IV. Questions en litige et norme de contrôle applicable

[16] Les demandeurs ont soulevé quatre questions, notamment celle de la norme de contrôle applicable et celle de savoir si le tribunal a commis une erreur dans le traitement de la preuve qu’ils ont présentée. Comme ces deux questions me permettent à elles seules de statuer sur la présente demande, il n’est pas nécessaire que j’examine les deux autres questions.

[17] Le défendeur n’a soulevé aucune question et a fait valoir que la norme de contrôle applicable était celle de la décision raisonnable.

[18] Je conviens que la norme de la décision raisonnable s’applique en l’espèce.

[19] La Cour suprême du Canada a établi que, lorsqu’une cour procède au contrôle judiciaire d’une décision administrative sur le fond, et que le contrôle n’est pas lié à un manquement à la justice naturelle ou à l’obligation d’équité procédurale, la norme de contrôle présumée s’appliquer est celle de décision raisonnable : Canada (Ministre de la Citoyenneté et de l’Immigration) c Vavilov, 2015 CSC 65 [Vavilov] au para 23.

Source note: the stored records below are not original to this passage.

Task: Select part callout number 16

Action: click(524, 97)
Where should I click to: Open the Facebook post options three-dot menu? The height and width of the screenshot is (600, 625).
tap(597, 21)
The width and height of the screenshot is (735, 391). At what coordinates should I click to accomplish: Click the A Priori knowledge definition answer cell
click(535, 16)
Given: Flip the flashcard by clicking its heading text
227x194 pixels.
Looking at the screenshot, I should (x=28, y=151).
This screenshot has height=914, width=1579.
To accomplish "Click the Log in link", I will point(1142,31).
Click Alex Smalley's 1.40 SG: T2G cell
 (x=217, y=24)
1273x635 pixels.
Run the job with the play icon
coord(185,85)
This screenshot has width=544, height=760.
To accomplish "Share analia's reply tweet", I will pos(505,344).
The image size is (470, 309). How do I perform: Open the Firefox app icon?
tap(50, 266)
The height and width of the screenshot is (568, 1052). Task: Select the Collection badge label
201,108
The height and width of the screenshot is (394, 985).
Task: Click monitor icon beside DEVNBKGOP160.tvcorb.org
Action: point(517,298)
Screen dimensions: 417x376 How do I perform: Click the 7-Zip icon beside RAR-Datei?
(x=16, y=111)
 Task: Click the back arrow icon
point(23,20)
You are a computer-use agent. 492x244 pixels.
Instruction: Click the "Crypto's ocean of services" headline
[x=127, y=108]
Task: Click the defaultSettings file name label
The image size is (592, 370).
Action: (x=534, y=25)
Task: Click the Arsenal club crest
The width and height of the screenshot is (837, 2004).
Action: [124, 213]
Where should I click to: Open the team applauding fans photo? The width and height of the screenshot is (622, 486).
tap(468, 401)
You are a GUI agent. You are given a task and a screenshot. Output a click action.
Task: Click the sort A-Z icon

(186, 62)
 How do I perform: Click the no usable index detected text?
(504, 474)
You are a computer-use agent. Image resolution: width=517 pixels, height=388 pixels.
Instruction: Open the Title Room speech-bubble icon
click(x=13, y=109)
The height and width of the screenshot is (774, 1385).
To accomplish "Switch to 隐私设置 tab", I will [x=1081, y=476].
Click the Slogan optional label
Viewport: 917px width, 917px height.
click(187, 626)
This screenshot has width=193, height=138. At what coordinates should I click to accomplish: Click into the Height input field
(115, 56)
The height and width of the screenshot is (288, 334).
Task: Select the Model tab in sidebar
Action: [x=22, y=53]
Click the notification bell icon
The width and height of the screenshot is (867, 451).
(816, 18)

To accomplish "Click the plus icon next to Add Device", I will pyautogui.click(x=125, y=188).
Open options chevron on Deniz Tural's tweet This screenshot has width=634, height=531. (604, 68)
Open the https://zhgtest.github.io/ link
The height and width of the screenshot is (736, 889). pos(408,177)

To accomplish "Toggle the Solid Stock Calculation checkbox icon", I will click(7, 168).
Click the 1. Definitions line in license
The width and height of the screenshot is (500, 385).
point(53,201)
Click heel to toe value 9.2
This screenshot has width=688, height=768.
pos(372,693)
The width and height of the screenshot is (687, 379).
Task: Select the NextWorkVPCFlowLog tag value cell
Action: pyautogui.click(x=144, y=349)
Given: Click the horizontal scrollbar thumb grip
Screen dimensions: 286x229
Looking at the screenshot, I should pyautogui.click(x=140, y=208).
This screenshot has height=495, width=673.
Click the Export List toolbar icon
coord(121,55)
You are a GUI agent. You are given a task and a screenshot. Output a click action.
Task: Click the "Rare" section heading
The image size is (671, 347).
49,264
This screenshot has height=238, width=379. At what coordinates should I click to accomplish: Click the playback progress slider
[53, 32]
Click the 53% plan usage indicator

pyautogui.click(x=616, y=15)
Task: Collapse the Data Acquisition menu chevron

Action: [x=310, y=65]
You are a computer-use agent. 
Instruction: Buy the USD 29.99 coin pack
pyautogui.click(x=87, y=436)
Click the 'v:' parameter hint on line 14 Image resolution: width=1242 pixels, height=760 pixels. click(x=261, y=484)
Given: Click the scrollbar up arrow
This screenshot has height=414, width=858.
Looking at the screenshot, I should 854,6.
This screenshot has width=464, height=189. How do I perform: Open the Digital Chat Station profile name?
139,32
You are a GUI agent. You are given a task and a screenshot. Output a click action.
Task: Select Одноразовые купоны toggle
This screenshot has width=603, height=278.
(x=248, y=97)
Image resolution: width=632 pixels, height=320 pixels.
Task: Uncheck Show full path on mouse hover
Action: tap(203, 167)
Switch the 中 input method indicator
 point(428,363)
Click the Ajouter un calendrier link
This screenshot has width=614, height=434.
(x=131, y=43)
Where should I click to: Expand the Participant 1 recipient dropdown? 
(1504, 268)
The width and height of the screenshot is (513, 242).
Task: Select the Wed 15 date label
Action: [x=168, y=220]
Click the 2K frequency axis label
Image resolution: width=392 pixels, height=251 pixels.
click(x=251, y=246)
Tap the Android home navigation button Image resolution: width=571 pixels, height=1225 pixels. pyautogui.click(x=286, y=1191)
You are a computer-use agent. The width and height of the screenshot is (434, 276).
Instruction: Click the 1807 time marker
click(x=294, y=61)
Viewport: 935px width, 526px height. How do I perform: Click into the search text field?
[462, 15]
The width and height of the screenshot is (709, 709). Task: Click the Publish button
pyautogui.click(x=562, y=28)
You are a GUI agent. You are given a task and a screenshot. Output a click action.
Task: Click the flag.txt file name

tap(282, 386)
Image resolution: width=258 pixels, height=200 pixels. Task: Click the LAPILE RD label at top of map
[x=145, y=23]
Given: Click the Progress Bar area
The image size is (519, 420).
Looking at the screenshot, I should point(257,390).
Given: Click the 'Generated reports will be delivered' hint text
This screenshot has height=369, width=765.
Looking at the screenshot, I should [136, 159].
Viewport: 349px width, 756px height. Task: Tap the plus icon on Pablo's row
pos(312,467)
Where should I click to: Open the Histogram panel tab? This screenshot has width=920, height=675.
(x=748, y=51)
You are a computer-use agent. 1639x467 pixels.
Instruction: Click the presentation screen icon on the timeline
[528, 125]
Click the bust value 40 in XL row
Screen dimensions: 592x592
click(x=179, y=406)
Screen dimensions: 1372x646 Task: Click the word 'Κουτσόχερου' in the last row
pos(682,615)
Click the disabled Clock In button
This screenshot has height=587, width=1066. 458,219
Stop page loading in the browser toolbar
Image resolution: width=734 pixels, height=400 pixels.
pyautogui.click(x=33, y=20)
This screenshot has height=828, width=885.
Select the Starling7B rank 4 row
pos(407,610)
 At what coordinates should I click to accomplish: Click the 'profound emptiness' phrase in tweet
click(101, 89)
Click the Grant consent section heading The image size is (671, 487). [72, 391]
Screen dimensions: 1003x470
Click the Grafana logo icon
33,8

[20] Une décision raisonnable doit être fondée sur une analyse intrinsèquement cohérente et rationnelle et être justifiée au regard des contraintes juridiques et factuelles auxquelles le décideur est assujetti. La norme de la décision raisonnable exige de la cour de justice qu’elle fasse preuve de déférence envers une telle décision : Vavilov, au para 85.

V. Analyse

[21] Comme je l’ai indiqué d’entrée de jeu, j’estime que le fait que la SPR n’a pas tenu compte de l’ensemble de la preuve avant de tirer une conclusion quant à la crédibilité des demandes d’asile de la demanderesse principale et des demandeurs mineurs constitue la question déterminante dans le cadre du présent contrôle judiciaire.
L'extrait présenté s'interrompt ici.